┌──
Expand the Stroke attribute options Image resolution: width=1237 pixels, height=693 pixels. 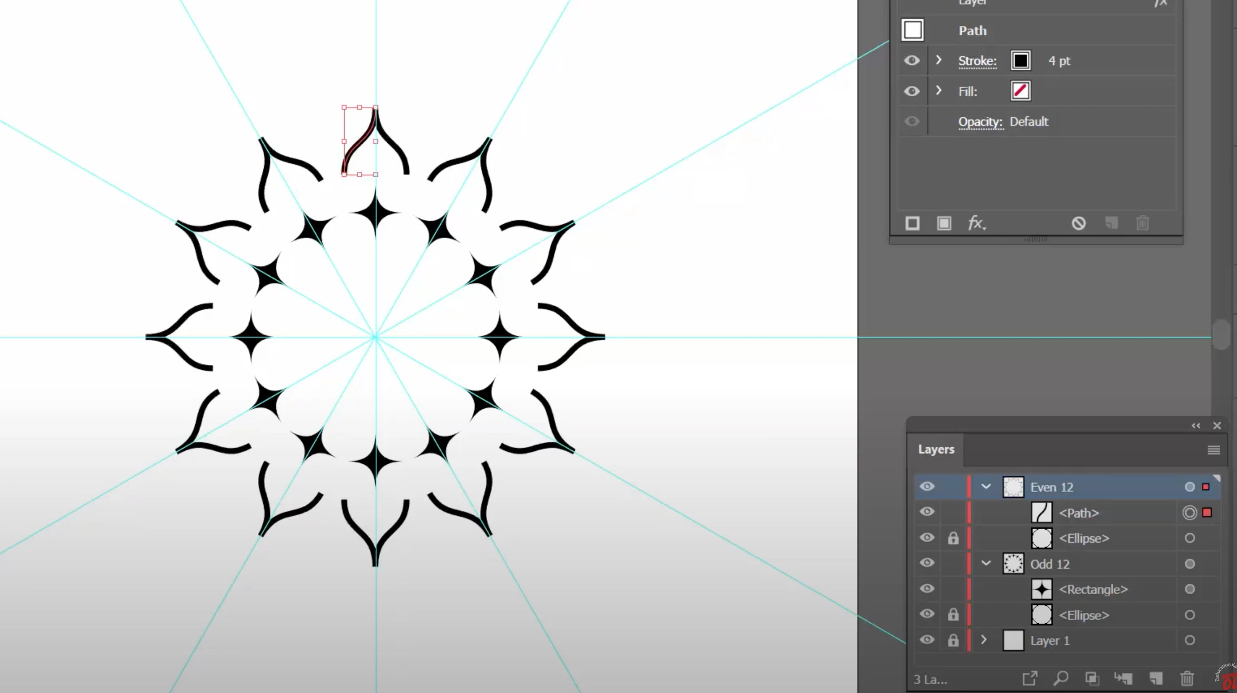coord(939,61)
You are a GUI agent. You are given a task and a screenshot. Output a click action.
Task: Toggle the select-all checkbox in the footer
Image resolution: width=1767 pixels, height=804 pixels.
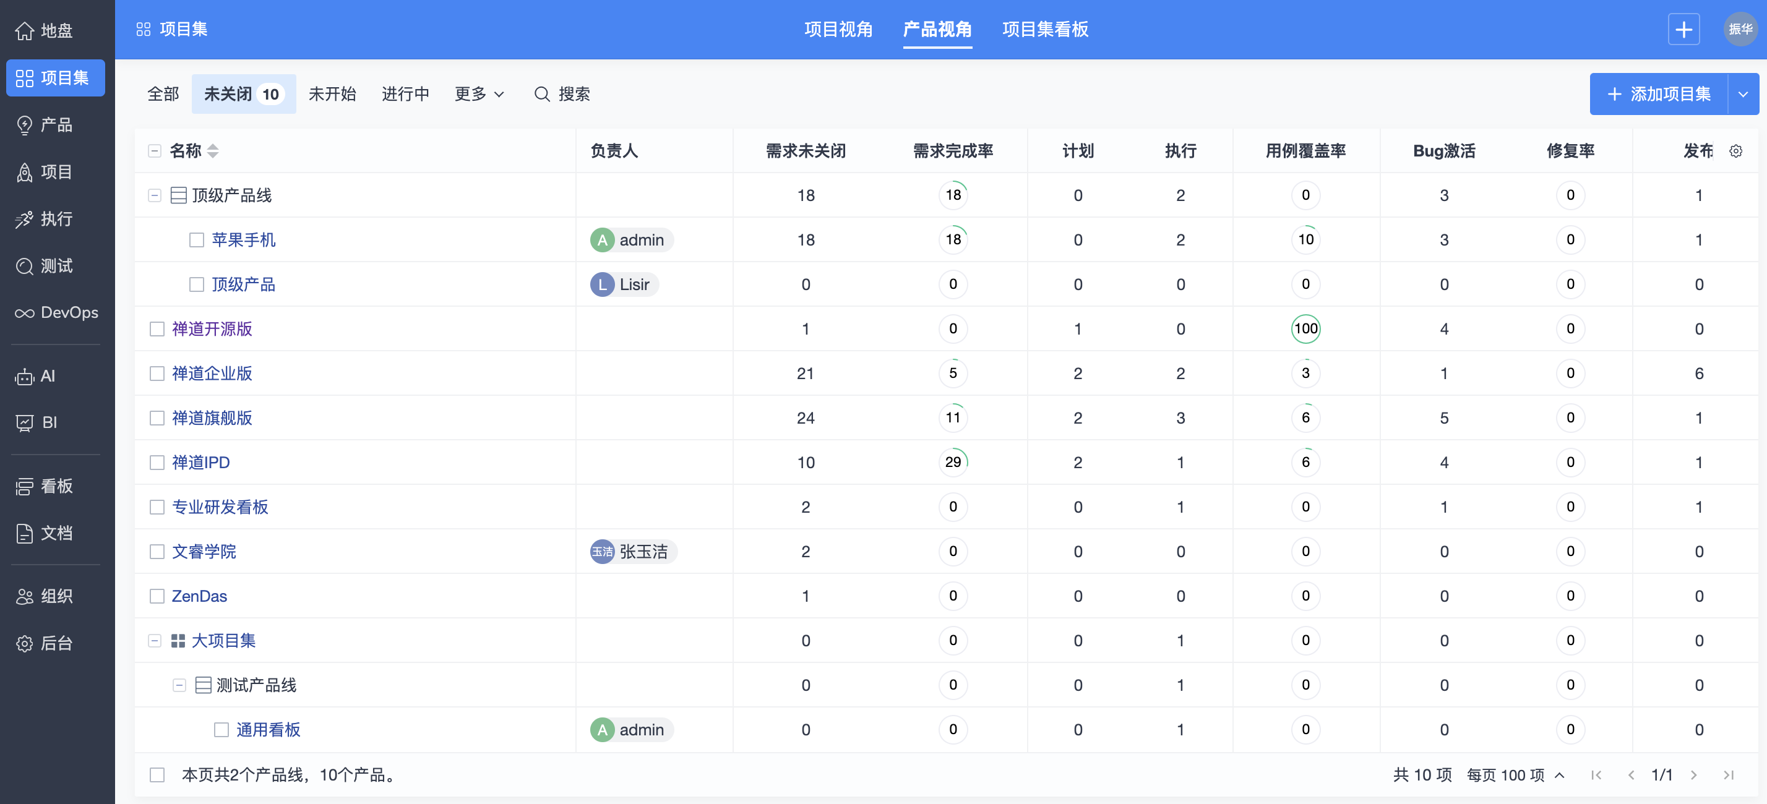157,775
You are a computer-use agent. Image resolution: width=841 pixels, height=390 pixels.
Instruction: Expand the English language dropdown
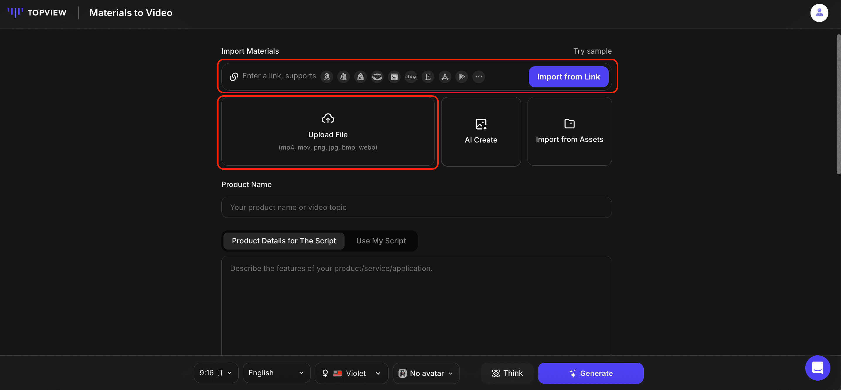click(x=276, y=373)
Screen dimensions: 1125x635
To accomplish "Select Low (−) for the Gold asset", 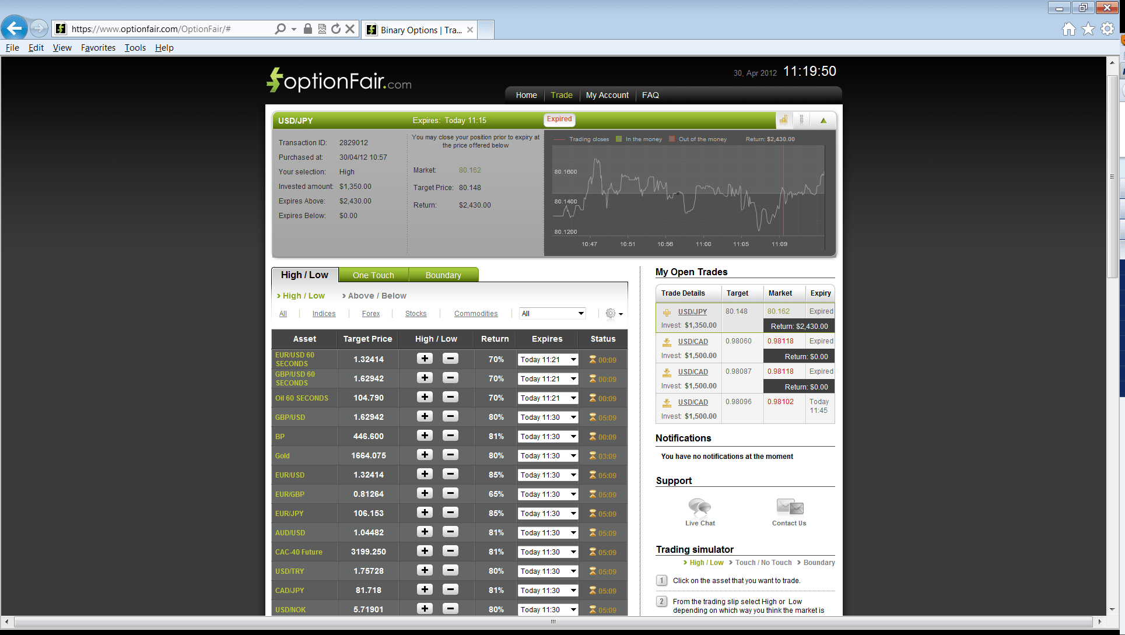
└──
- Instructions to follow
Write out again, word for word, only the lines from the one with "You are a computer-use" through the last line of the material, and omit each picture.

- Output below
You are a computer-use agent. Image resolution: width=841 pixels, height=390 pixels.
Instruction: Expand the English language dropdown
click(x=276, y=373)
Screen dimensions: 1125x635
To accomplish "Select Low (−) for the Gold asset", 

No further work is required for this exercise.